Howard On Lewis’ Legacy

“The legacy is the imaginative, intellectual, and spiritual legacy of a life, most of which, at least the part that has affected you and me most directly, was spent sitting at a desk pushing a pen – the letters, the essays, the apologetics, the fiction and fairy tales, the musings on prayer, grief, Psalms, pain, glory, and sanctity. The prose and poetry in these books proceeds from matter forged in an intense, intelligent, tough, courageous, articulate and just mind.”

Howard On Aslan

“In Aslan, the great Lion, we see what could almost be called a stock character – the Lion as King which, heaven knows, Lewis did not cook up. But…But…it is in this figure, it seems to me, that Lewis has scored perhaps the most important point he ever scored. For he did the thing that is nearly impossible, namely, restored to the imagination of a whole generation entire categories that had vanished from the moral and metaphysical map. Ask yourself how you would even begin to suggest to a generation, brought up on MTV, rock music, lewd cinema, pornography, and the omnipotent conspiracy of the whole of academia, political power, and the media, what T.S. Eliot called the permanent things of the human imagination. How would you get a foothold in that generation and replace relativism, egocentrism, cynicism, ostentatious squalor, and a sensuality that makes Gomorrah look like Mr. McGregor’s garden with the permanent things? Ask yourself how you would flag down that generation with such notions as majesty, valor, purity, magnanimity, magnificence, glory, holiness.

“In the figure of Aslan we are regaled all that has been expunged from our unhappy century. You need only to see the quivering nostrils and pricked-forward ears of the animals at the creation of Narnia, or sail with the Dawn Treader toward the Utter East, or go with Digory to the garden where he will pick the apple, or with Susan and Lucy on the night of Aslan’s passion to see what can be done. It is a weight of glory that marks Aslan’s presence in Aslan’s country.”

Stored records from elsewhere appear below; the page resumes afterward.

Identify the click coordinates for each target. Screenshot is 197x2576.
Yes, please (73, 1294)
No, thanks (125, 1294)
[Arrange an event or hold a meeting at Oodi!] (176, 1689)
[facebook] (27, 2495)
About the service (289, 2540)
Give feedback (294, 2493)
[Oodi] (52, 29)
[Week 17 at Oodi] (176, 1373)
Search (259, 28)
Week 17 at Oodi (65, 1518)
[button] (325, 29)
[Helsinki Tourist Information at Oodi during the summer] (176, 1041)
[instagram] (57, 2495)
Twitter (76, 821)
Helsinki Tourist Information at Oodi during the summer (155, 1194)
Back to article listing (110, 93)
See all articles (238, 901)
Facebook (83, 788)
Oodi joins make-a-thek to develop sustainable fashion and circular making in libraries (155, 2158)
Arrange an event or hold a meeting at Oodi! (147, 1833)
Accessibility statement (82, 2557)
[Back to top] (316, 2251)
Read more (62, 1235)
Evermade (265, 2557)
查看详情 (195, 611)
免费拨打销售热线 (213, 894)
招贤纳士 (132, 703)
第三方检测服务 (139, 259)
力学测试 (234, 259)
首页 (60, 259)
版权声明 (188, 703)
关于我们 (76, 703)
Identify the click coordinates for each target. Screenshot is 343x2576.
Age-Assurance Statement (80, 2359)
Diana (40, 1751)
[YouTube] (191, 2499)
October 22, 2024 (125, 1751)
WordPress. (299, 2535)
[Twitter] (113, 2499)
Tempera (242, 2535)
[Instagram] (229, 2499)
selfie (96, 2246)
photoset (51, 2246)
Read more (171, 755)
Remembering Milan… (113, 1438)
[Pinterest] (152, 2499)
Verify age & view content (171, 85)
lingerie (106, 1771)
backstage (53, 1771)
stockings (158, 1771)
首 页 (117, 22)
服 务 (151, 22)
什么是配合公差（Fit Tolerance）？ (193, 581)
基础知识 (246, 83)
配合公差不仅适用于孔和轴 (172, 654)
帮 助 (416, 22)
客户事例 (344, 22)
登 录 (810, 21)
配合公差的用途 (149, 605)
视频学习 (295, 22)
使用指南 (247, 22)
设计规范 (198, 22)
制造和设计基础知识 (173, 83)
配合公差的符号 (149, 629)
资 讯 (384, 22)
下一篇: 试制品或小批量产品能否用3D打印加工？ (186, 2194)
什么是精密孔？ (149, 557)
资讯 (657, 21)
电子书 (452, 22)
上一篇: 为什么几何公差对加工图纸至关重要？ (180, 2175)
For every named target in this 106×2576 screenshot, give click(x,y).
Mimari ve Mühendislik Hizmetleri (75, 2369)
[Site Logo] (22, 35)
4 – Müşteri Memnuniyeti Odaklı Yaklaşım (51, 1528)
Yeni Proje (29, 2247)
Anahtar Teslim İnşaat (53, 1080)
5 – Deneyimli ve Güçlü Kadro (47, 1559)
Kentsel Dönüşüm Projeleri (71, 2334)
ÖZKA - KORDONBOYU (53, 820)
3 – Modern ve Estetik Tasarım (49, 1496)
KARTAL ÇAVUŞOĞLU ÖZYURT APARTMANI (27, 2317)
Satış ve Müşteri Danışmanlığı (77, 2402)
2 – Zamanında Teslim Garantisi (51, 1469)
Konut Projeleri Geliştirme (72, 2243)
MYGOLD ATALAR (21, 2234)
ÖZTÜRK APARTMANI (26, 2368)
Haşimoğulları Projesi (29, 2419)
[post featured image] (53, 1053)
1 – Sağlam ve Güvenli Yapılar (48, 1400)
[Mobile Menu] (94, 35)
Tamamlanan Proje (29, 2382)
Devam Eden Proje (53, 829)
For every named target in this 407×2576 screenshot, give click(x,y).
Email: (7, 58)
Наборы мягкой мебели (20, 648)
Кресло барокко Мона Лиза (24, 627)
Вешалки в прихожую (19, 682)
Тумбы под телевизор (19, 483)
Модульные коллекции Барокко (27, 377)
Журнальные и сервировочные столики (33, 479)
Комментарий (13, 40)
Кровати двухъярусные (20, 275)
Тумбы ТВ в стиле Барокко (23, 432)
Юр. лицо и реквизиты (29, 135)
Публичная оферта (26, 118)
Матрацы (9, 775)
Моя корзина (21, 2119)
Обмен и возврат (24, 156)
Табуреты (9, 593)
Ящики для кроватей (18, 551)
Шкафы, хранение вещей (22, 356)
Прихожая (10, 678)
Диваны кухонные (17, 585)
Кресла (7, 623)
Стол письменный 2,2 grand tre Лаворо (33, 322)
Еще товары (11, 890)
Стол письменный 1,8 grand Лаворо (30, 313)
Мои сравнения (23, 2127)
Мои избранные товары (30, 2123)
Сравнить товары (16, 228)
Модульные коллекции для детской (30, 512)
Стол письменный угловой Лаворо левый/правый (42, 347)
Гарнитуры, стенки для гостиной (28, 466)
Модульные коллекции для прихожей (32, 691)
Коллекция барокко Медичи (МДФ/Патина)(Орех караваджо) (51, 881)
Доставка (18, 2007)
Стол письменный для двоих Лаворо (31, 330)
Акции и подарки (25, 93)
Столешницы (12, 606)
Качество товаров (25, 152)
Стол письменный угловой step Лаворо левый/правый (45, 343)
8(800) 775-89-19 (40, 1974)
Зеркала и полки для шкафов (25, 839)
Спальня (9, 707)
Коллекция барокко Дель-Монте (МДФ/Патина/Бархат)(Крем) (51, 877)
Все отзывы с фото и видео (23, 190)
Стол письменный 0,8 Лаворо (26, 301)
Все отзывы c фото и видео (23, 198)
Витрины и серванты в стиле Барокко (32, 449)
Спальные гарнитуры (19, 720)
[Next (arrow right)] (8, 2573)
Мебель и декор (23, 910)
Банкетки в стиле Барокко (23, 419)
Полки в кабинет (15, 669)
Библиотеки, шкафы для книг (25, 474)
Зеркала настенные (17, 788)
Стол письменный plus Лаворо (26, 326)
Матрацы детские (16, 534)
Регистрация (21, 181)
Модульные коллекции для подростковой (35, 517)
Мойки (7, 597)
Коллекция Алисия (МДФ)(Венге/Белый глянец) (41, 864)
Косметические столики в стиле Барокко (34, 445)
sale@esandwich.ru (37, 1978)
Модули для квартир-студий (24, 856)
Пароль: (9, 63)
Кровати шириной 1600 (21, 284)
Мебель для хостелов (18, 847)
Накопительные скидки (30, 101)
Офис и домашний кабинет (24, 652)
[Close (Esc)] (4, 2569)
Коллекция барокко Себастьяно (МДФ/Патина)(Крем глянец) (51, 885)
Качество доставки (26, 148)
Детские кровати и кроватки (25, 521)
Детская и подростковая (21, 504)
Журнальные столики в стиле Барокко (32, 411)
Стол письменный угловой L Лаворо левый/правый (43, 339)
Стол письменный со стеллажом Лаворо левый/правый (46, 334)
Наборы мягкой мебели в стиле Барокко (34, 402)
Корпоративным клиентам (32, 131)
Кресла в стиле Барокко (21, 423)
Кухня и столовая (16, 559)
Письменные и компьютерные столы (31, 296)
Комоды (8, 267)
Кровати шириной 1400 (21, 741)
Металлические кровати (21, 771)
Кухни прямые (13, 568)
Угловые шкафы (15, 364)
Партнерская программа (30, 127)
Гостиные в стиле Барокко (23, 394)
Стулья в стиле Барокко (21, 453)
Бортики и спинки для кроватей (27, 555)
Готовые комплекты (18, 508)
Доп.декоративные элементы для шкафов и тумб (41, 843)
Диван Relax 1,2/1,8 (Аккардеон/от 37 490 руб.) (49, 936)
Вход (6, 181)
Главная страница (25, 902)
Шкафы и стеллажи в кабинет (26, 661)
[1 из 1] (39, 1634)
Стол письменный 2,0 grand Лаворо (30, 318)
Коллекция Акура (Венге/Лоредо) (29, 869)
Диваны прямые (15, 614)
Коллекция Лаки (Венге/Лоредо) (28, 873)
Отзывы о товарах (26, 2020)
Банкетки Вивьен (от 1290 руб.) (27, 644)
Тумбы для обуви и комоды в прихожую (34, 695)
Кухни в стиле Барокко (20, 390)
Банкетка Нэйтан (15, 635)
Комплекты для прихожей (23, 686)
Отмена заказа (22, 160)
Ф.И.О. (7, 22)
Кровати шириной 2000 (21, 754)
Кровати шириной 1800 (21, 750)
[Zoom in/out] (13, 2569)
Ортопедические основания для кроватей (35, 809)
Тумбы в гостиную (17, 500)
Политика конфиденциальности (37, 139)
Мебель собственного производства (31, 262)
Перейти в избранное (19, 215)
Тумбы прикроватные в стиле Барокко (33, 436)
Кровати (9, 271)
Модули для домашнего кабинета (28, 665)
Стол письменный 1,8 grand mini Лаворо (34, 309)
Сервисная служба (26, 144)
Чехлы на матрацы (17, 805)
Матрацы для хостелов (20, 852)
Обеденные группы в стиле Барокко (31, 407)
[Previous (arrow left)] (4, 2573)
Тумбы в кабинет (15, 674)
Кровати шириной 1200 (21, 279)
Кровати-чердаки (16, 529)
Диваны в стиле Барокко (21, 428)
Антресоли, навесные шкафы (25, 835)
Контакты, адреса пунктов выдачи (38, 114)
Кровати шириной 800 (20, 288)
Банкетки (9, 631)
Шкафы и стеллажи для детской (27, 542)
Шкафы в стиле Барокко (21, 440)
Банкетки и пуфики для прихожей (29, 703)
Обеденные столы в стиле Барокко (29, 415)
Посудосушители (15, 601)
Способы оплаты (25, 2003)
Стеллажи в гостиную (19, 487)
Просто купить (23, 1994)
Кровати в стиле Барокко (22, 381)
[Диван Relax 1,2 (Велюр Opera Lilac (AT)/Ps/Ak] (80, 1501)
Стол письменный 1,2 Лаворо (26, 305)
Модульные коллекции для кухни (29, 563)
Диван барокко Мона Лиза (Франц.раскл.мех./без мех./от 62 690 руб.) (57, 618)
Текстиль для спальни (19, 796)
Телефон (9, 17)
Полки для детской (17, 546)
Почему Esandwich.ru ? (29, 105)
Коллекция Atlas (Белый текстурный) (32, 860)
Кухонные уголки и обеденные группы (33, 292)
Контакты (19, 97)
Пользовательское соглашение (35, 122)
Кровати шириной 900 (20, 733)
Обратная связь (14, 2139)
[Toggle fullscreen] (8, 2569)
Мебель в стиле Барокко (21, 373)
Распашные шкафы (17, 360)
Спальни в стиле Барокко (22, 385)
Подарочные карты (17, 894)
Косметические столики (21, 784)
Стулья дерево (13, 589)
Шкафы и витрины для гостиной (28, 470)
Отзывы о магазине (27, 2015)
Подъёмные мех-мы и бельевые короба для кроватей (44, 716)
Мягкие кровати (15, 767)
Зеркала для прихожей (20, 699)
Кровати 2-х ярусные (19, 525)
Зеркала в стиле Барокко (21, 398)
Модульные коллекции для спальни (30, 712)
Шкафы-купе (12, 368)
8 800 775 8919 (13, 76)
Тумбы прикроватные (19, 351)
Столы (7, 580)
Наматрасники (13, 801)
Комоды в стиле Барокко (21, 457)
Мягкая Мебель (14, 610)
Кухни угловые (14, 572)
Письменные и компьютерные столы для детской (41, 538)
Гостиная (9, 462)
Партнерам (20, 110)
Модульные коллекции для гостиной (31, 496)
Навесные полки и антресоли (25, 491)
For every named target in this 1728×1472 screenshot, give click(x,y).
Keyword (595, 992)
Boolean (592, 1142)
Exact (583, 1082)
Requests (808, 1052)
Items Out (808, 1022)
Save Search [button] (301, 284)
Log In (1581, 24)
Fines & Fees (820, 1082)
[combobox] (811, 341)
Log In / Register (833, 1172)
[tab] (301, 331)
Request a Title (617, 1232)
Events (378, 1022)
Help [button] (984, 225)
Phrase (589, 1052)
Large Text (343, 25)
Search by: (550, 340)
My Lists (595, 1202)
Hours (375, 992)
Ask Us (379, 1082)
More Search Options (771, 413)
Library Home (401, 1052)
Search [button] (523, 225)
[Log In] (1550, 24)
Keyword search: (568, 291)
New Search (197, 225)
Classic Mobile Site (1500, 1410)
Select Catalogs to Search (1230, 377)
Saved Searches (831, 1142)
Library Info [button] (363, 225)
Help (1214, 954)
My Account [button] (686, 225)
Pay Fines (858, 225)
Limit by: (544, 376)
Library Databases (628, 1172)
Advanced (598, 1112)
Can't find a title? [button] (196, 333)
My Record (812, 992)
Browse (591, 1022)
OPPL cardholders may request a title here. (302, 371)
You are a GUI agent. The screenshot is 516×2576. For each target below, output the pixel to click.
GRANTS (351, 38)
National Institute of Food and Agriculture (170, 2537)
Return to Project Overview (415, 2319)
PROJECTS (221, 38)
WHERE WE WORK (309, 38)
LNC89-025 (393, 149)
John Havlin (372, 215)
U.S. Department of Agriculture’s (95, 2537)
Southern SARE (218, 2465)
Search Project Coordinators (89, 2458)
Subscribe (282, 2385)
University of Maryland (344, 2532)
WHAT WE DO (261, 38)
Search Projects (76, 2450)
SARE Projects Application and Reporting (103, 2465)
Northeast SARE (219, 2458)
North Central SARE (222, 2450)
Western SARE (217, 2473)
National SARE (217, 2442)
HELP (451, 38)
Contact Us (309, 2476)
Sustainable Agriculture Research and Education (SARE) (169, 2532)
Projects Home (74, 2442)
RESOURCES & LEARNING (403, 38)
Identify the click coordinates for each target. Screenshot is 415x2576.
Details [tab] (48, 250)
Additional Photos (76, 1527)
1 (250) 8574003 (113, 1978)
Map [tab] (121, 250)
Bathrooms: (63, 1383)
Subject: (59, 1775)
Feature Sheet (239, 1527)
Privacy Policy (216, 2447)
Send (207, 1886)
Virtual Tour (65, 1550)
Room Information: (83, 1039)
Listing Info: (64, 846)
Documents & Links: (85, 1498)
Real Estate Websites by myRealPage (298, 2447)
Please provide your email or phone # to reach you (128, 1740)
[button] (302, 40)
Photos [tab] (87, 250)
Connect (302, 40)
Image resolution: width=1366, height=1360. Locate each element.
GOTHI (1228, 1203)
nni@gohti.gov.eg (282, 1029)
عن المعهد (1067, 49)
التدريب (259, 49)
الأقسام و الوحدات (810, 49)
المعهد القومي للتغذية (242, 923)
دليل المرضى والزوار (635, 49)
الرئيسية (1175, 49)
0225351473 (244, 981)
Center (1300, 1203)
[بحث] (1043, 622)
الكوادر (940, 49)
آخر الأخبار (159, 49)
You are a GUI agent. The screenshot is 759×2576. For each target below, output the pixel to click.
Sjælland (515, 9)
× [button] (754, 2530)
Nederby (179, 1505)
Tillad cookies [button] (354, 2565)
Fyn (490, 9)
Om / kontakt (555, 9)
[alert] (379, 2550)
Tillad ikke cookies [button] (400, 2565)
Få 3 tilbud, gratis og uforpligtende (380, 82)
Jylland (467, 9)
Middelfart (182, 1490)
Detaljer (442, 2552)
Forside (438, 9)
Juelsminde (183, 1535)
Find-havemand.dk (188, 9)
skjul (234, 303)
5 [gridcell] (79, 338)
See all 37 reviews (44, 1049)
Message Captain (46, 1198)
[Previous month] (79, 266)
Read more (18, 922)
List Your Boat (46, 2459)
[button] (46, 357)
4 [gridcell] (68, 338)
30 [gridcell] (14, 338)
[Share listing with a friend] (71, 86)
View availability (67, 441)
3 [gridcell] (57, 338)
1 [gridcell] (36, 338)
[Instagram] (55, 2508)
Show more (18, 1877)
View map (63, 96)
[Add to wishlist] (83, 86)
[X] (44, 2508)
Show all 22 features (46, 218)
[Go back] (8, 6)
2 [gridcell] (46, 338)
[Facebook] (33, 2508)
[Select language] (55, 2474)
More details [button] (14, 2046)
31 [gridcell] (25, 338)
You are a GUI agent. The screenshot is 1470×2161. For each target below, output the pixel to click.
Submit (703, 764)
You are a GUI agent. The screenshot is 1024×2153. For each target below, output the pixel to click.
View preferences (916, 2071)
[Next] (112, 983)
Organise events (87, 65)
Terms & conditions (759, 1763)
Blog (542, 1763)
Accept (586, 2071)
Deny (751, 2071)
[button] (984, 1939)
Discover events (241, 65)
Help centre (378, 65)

Howard’s Concluding Remarks

“What is C.S. Lewis’ legacy? Who will attempt the summary? Muscular, perspicuous, vastly generous literary criticism; exhaustive, but vibrant scholarship; letters of infinite charity; essays that are engaging and never self-serving; a hard-headed, even tough, handling of moral questions; lucid, nay, pellucid teaching; a prose style that startles us awake again and again in line after line with the sheer delight of the English language – modesty, ebullience, humor, and deep seriousness, all in one paragraph; stony severity with all humbug, preening, tergiversation. But arching far, far above all of this, the vision of Hell and Heaven. The squalor, vacuousness, wrath, putrescence, and egocentrism of the one, and the bliss, joy, freedom, beatitude, merriment, courtesy, and sheer glory of the other. If I were forced at knife-point to offer a single word that might suggest Lewis’ legacy, I would offer this one: Glory.”